Le SAF peut être produit à partir de déchets renouvelables et de résidus, et utilisé dans les infrastructures d’ingénierie et de ravitaillement des aéronefs existants. Selon la matière première et le processus de production, il peut permettre des réductions de gaz à effet de serre sur l’ensemble du cycle de vie allant jusqu’à 80 % par rapport au carburéacteur fossile conventionnel. Cependant, sa disponibilité reste limitée et son coût est actuellement plus élevé, ce qui signifie qu’un investissement continu et une demande accrue sont nécessaires pour aider le marché à se développer.

Grâce à son partenariat avec Neste, ATPI permet aux organisations de soutenir le SAF par un achat groupé lié à une proportion de leurs émissions aériennes ou par une contribution appliquée aux transactions individuelles. Cela donne aux entreprises un moyen d’intégrer le SAF dans leur stratégie globale d’émissions de voyage, même lorsque le carburant physique n’est pas disponible à l’aéroport de départ du voyageur.

Le SAF ne doit pas remplacer les efforts visant à éviter ou à réduire les émissions. Au lieu de cela, il peut s’ajouter à une planification d’itinéraires plus intelligente, au report modal, à la sélection responsable des fournisseurs et à une meilleure planification des voyages dans le cadre d’une approche plus large.

Cinq actions à entreprendre dès maintenant

Des voyages d’affaires plus conscients se construisent par des décisions répétées et éclairées plutôt que par une initiative unique.
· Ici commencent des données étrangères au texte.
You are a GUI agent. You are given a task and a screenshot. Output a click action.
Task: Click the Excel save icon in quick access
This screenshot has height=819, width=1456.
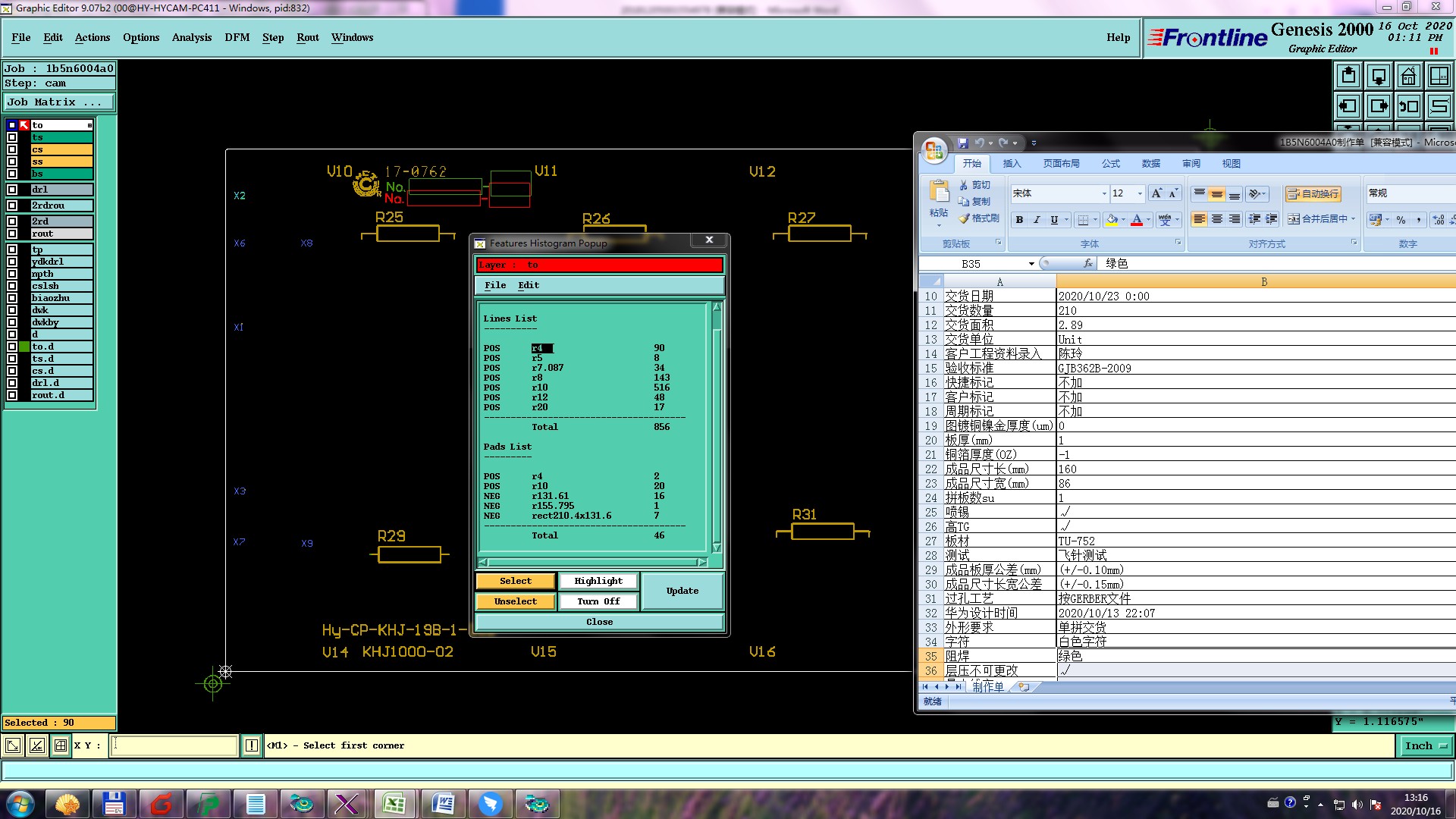tap(962, 143)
Les organisations peuvent commencer par prendre cinq mesures pratiques :

  1. Établir une base de référence fiable
    consolider les données de voyage et appliquer une méthodologie de calcul des émissions cohérente.
  1. Trouver les domaines ayant le plus grand impact
    Examiner les itinéraires, les départements, les classes de cabine, les fournisseurs et les comportements des voyageurs plutôt que de se concentrer uniquement sur un total à l’échelle de l’entreprise.
  1. Rendre les meilleures options faciles à choisir
    Fournir des informations sur les émissions lors des processus de réservation et intégrer des conseils appropriés sur le rail, les itinéraires et les cabines dans la politique de voyage.
  1. S’engager auprès des fournisseurs
    Demander des preuves crédibles de progrès environnementaux et inclure la durabilité dans les évaluations des fournisseurs et les décisions d’achat.

Agir sur les émissions inévitables

Envisager des mesures crédibles au sein du secteur, telles que le SAF, dans le cadre d’une stratégie qui donne la priorité à la mesure et à la réduction en premier lieu.

Voyager de manière plus consciente ne signifie pas attendre que chaque trajet ou chaque voyageur soit parfait. Cela signifie fournir des informations plus claires, continuer à apprendre et faire de meilleurs choix partout où l’occasion se présente.

Lorsque la mesure, la technologie, la politique et la collaboration avec les fournisseurs fonctionnent ensemble, la durabilité devient plus qu’un exercice de reporting annuel. Elle s’intègre dans la manière dont les décisions de voyage quotidiennes sont prises.